Running the metagenomics workflow
Before starting
-
The CIDR metagenomics workflow must be started during a sequencing experiment or after a sequencing experiment has completed. The pipeline must not be activated before a sequencing experiment has started in MinKNOW and has started producing reads (See MinKNOW setup - Lab Protocol).
-
Ensure the SSD is inserted in to one of the rear USB 3.1 ports, has been mounted and the encryption key has been entered successfully. Test the disk has been mounted by navigating to it in the Ubuntu file explorer.
Starting a run
- Double click the Metagenomics Launcher icon on the GridION desktop, the CIDR Metagenomics Launcher should appear alongside a terminal window.
Known issues
The 'geocryptfs error not found...'
error can be ignored as it is not essential to the workflow.
If a sample is repeated, append the Lab ID accordingly (_2) - eg. 123mre123456_2
-
Select the number of samples to be analysed from the dropdown.
-
You can choose to initiate the launcher using one of the below methods:
- Fill out the fields on the form for each sample to be analysed.
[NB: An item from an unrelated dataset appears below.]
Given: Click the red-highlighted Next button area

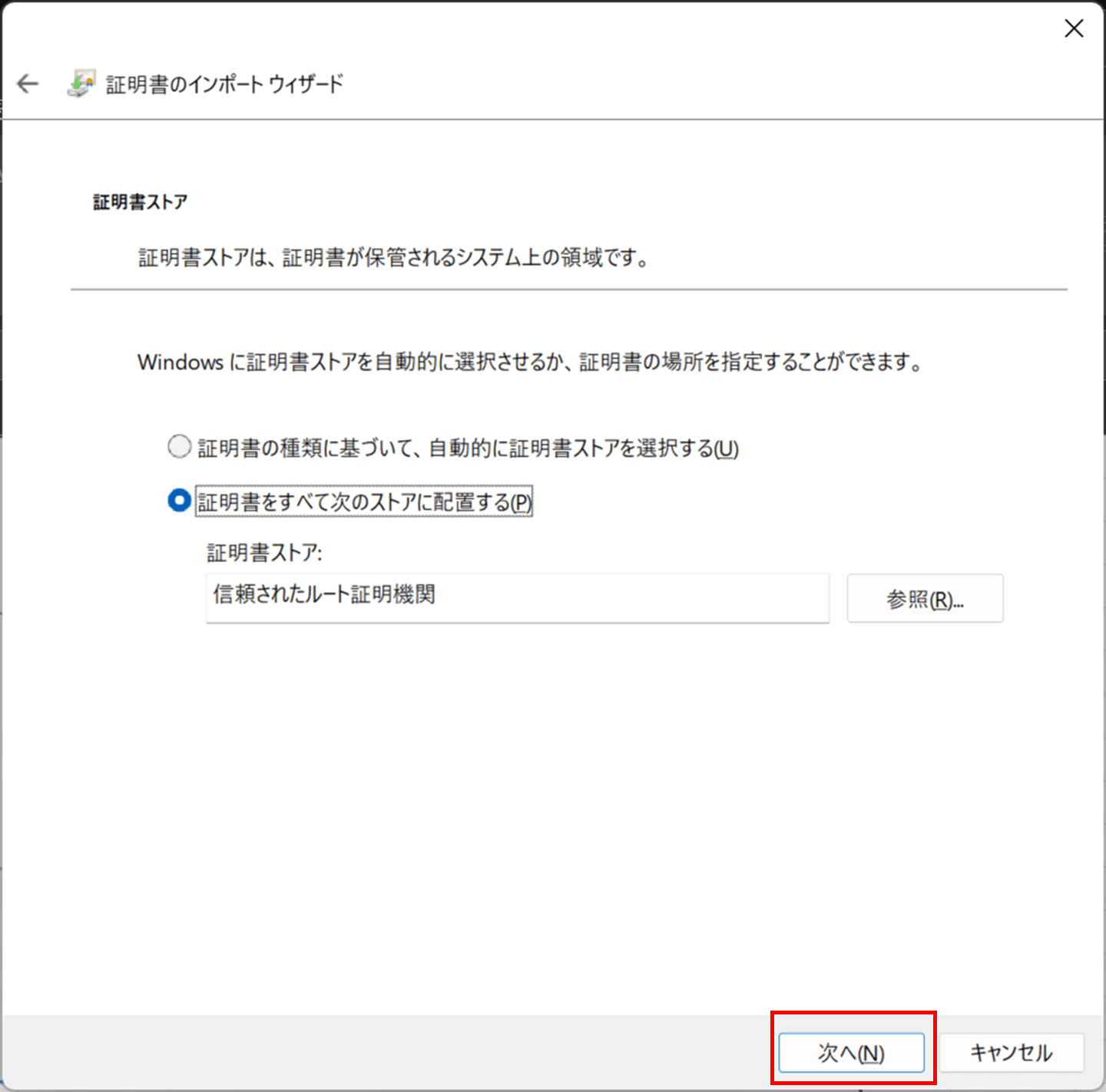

- Loading a pre-existing TSV - see example.
Field descriptions:
Field | Description |
---|---|
MinKNOW experiment ID | The exact name matching the experiment name on MinKNOW entered by the user when initiating a sequencing run. This is populated automatically from the /data directory. |
KinKNOW sample ID | The exact name matching the Sample name on MinKNOW entered by the user when initiating a sequencing run. This is populated automatically from the /data/{experiment_id}/ directory. |
ONT barcode | The ONT library index/barcode used. Green colour indicates the barcode directory has been validated. |
Lab/Sample ID | The unique lab accession number for the sample. This data is encrypted before transmission. If repeating a sample, append with _n |
Anonymised identifier | An anonymised identifier linked to the sample hospital number. |
Collection date | Collection data of the sample. |
Sample Class | The class of sample loaded. |
Sample type | The methodology used to collect the sample. |
Operator | Arbitrary identifier of the user operating the sequencer. |
Note
- Option 1 will generate a sample sheet stored in the
metagenomics/sample_sheets
directory. This can be reused if a repeat run is required - or quick edits need to be made to a set of samples without having to fill out the fields again. - Filling the 'filename suffix' field will save the sample sheet with an appended string of your choosing to help identify your run's metadata in the 'sample_sheets' folder.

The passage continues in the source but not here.